### EXERCISE REQUIREMENTS
Using the entries below, write out the line with "Click the New", the line with "Where should I", and every line in between, exactly as each is written.

### EXERCISE DATA
=======
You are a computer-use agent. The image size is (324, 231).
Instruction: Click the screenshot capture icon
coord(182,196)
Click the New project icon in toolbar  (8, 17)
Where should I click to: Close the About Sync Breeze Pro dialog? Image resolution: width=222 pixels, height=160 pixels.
=======
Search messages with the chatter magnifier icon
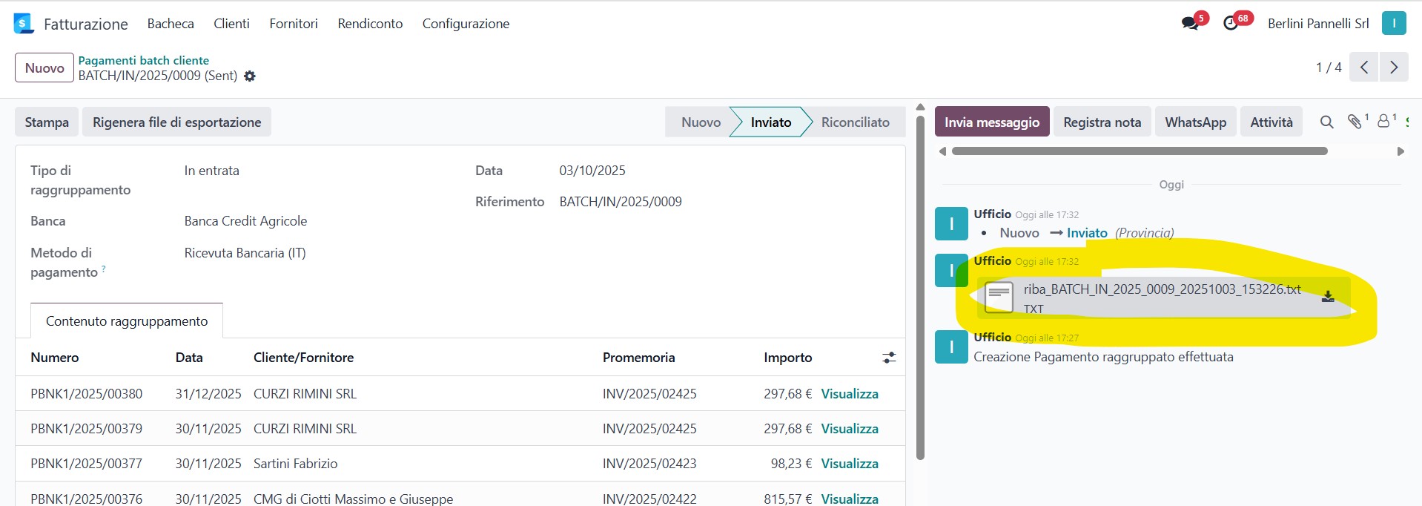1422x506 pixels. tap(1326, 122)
=======
### ANSWER BELOW
Click the New project icon in toolbar  (8, 17)
Where should I click to: Close the About Sync Breeze Pro dialog? Image resolution: width=222 pixels, height=160 pixels.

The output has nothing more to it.